Organization Development--The Process of Leading Organizational Change.
Kumar, Neeraj
Organization Development--The Process of Leading Organizational
Change by Donald L Anderson, 2nd South Asian Ed., Sage Publications
India Private Limited, 2013, New Delhi, Pages 379, Price Rs.595/-.
After Leadership, it is Organizational Change that has been most
written about in the field of Organizational Behaviour. As a process for
Organizational Change, Organizational Development has been a subject
matter of research and practice for academicians, researchers and
managers alike. The number of books on the subject are too many to count
and it becomes a challenge to really differentiate one from another. I
have looked at this book from a teacher's lens and my views might
reflect this bias.
Though not stated, the book can be seen to have been broadly
structured into three parts viz a viz--OD as a discipline, OD as a
practice and OD as an intervention.
With structure as above, the book is comprehensive in scope and
contemporary in treatment of subject matter. Starting from the origins
of the subject, it delineates the scope, tenets and values of
organizational development. The first three chapters brings one up to
speed on the subject, right from its' origin in the late 1940s to
the contemporary models and practices. Tips to analyse cases right at
the beginning will prove to be very valuable. The chapter on
organizational change captures the major approaches and models and has
classified different models under the two main approaches of systems
theory and the social constructs approach but, at times, the prose runs
into pages without a break.
The second part i.e. the OD practice (Chapters 5 to 8) describe the
OD Consulting process and the practitioner. It goes on to describe the
initial contracting, data collection and diagnosis phases of the
process. Drawing mainly from the action research studies, the chapters
cover the critical stages of the process.

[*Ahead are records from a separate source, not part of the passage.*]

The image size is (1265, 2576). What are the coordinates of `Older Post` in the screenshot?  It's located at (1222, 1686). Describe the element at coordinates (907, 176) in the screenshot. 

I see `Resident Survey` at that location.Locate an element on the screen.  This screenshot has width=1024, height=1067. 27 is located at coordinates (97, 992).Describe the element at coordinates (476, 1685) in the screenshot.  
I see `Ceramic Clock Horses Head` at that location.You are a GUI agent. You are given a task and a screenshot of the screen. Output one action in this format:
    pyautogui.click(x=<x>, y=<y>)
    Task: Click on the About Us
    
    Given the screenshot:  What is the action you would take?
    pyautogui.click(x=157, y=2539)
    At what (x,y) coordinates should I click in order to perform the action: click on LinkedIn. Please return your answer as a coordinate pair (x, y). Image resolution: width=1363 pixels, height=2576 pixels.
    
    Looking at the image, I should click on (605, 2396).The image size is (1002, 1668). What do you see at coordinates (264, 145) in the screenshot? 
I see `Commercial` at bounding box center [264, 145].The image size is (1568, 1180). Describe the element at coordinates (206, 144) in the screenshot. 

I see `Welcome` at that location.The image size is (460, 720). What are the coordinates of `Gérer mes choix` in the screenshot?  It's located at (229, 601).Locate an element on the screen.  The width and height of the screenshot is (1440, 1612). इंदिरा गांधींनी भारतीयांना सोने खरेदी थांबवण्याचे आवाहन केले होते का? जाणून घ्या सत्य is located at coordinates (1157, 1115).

The chapters cover a wide
range of studies, capturing almost every significant approach in a
structured and concise manner.
The heart of the book, of equal value to a practitioner, an
academician and a student is the third part of the book (chapters 9 to
12) that dwells on the interventions in organization development. The
interventions have been dealt with systematically, at individual, team
and organization levels. Every major intervention has been dealt with in
a balanced way with crisp explanations. To a practicing or aspiring OD
consultant this could well be a ready reckoner. The chapter on
whole-organisation interventions takes into account the latest
developments in the field of OD whereas the chapter 13 ends the book
appropriately by looking at the changing world of organizations and
future challenges in the field of OD.
A comprehensive treatment of the subject in a concise form is what
differentiates the book from others of the kind. However, to be a
text-book, more chapter end exercises and discussion questions would
have made this book a complete text book.
Neeraj Kumar
Associate Professor, FORE School of Management.